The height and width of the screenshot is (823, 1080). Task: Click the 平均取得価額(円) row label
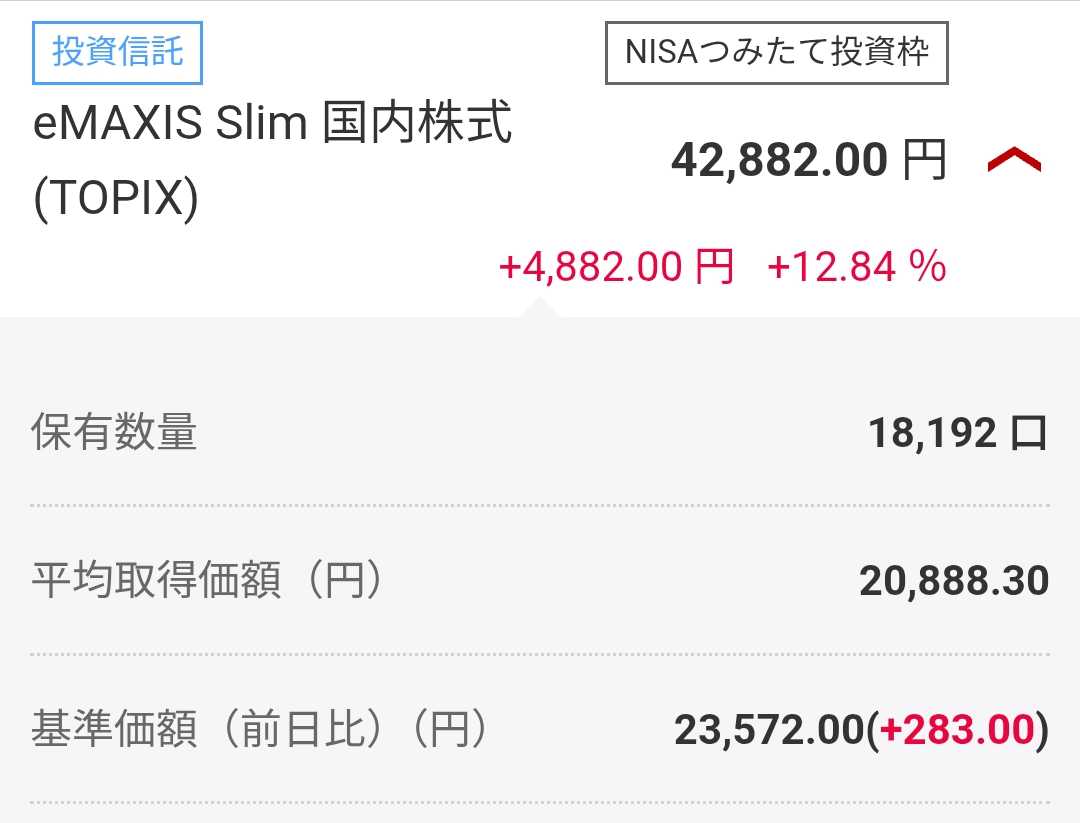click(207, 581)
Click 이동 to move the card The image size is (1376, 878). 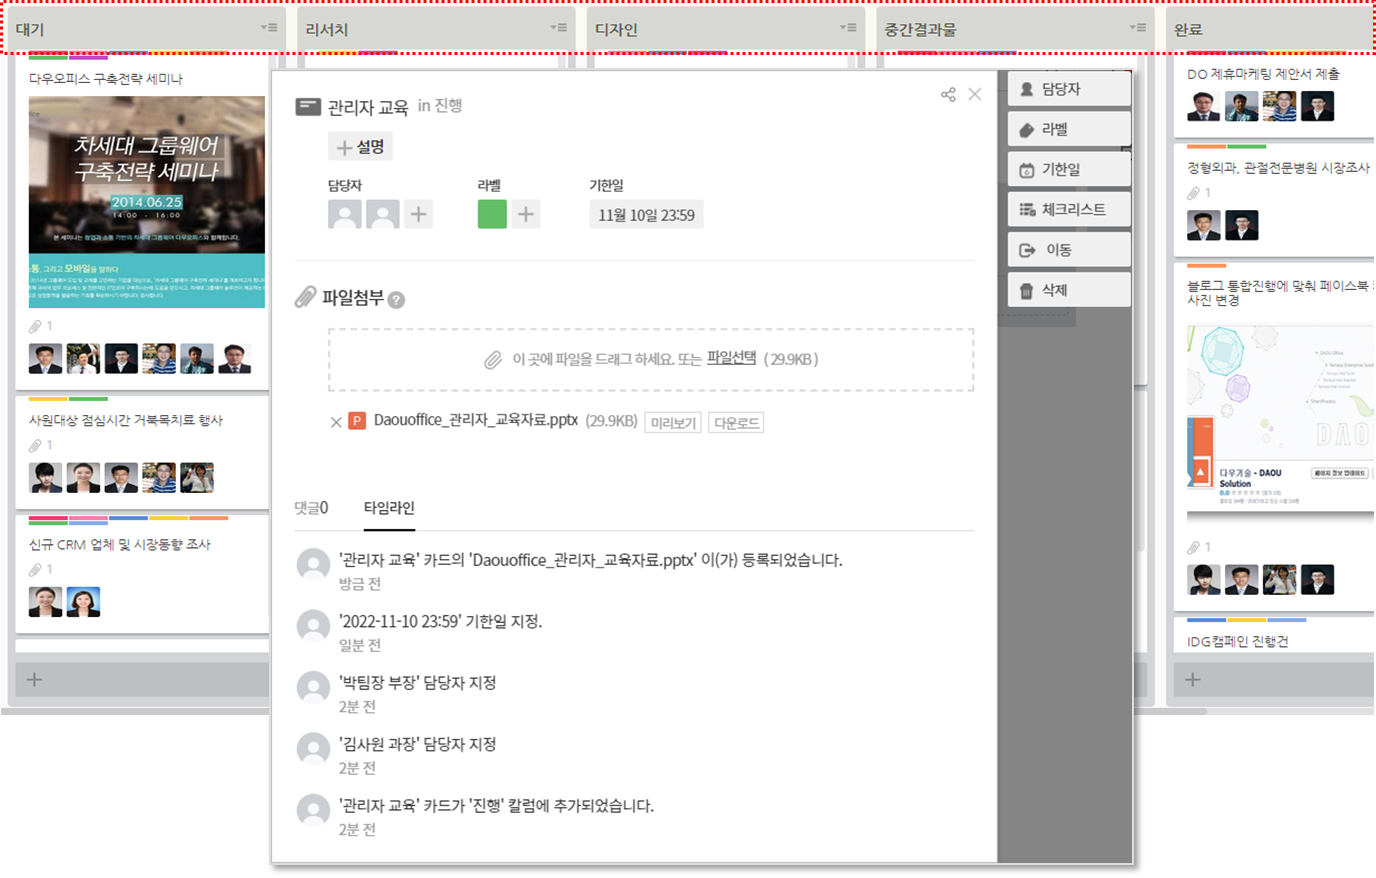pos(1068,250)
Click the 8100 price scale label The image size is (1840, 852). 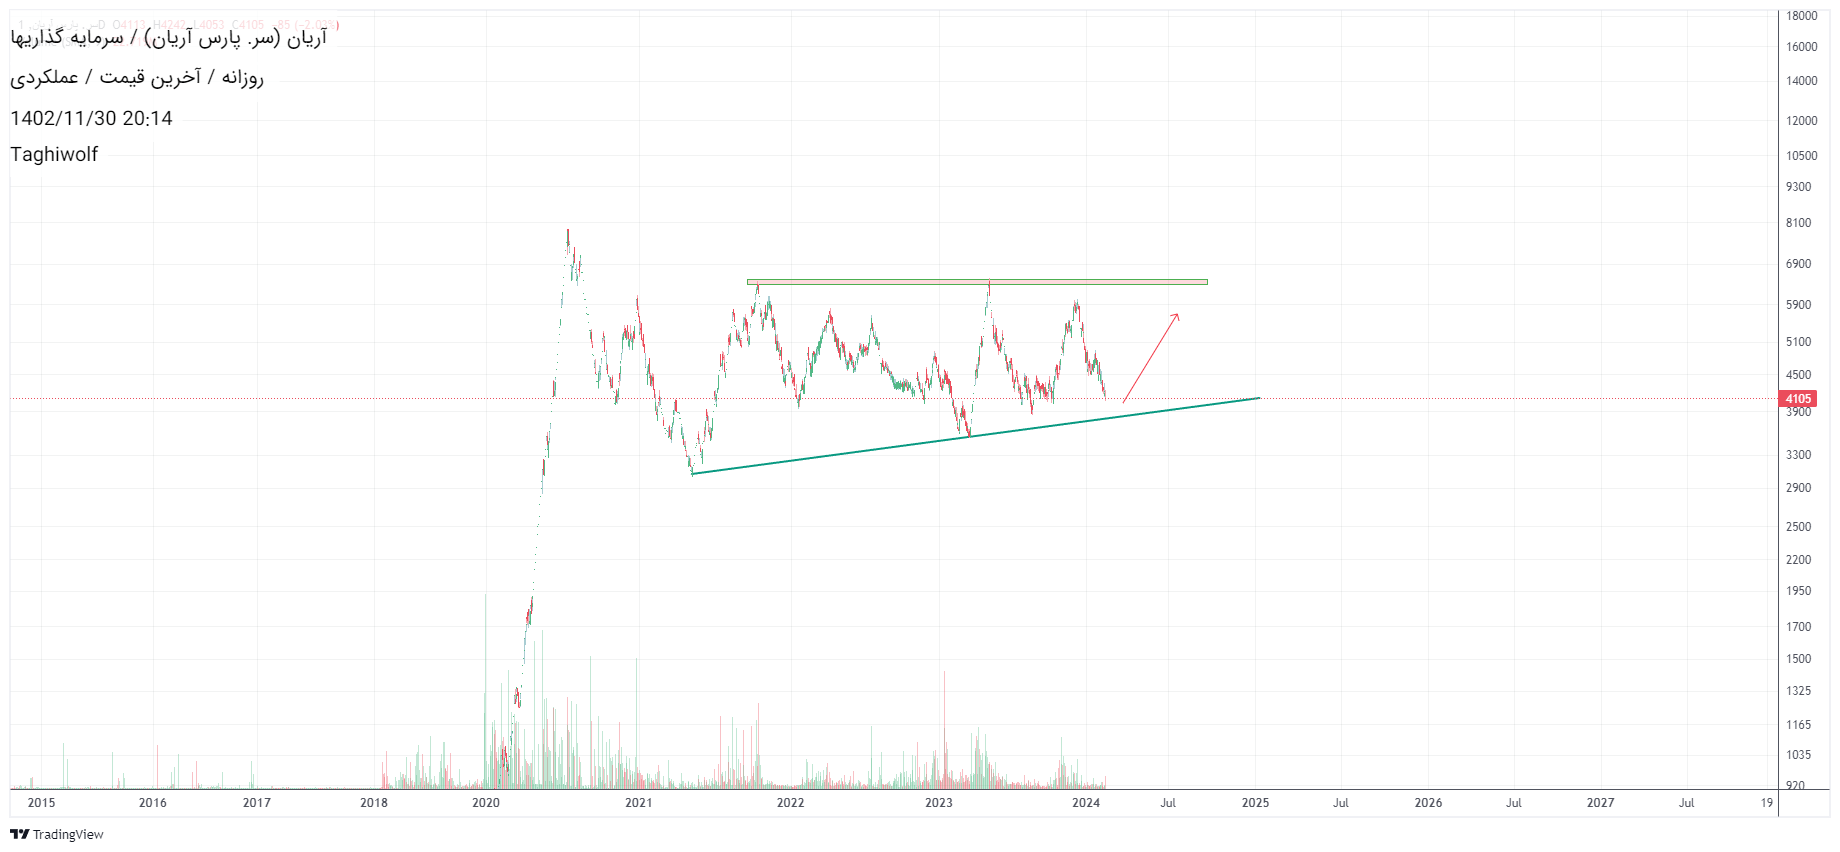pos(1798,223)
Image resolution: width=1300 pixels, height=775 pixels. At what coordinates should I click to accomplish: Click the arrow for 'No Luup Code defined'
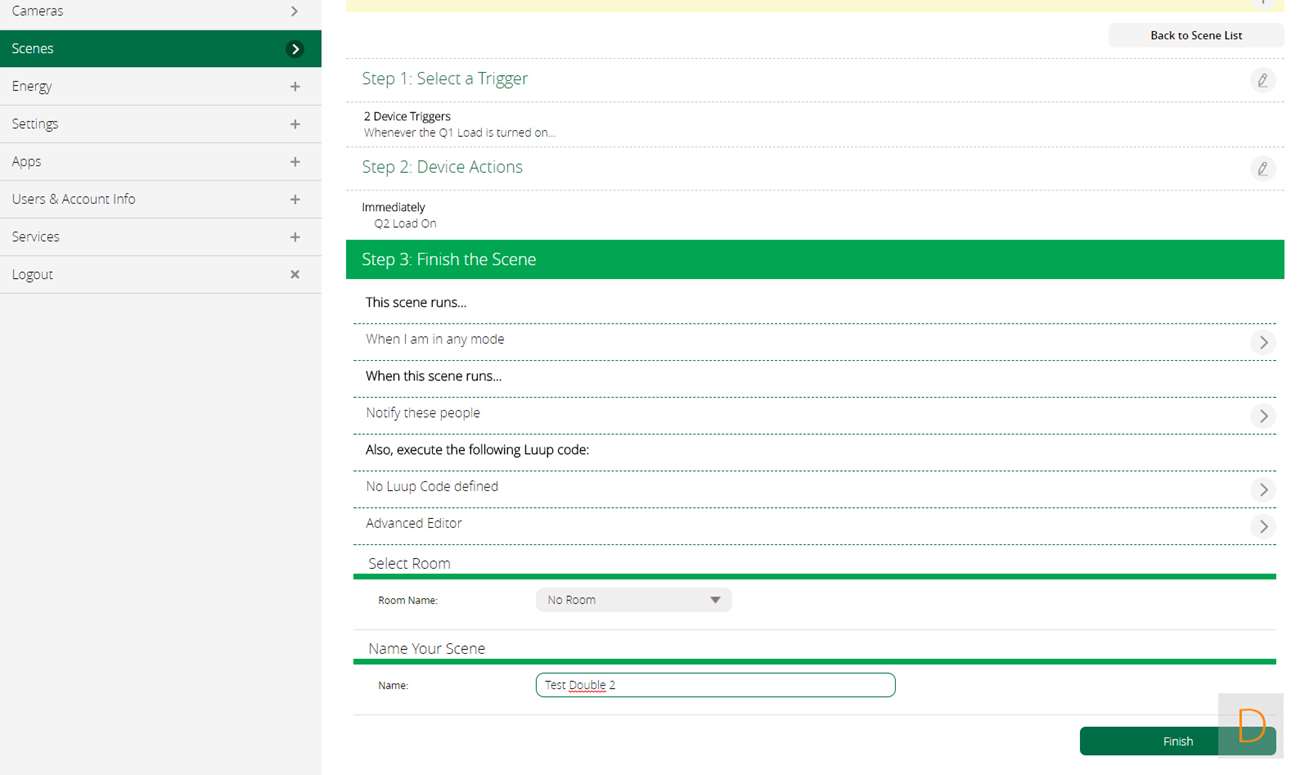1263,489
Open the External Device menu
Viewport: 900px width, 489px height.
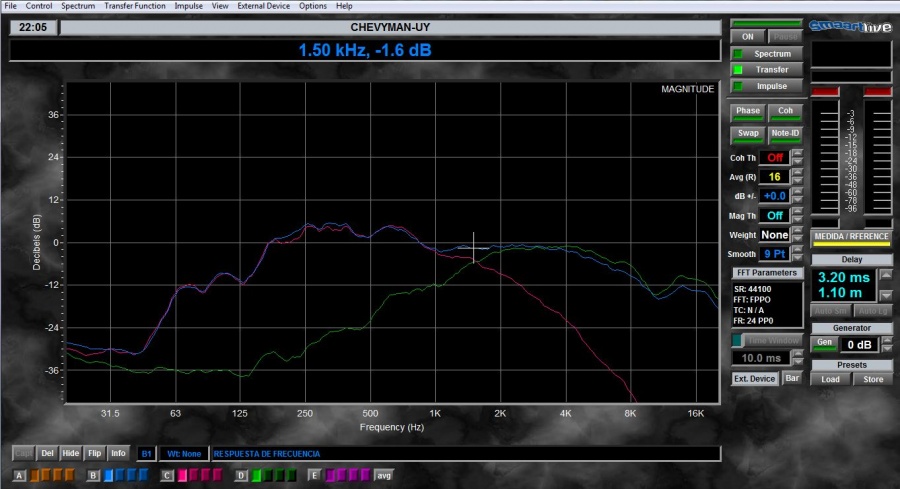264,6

*Directions for this task*
Both the line containing "Open the External Device menu" and the last line of the listing above belong in the copy, along with every line between them; retype them exactly and omit the pictures.

*Completed exercise*
Open the External Device menu
Viewport: 900px width, 489px height.
264,6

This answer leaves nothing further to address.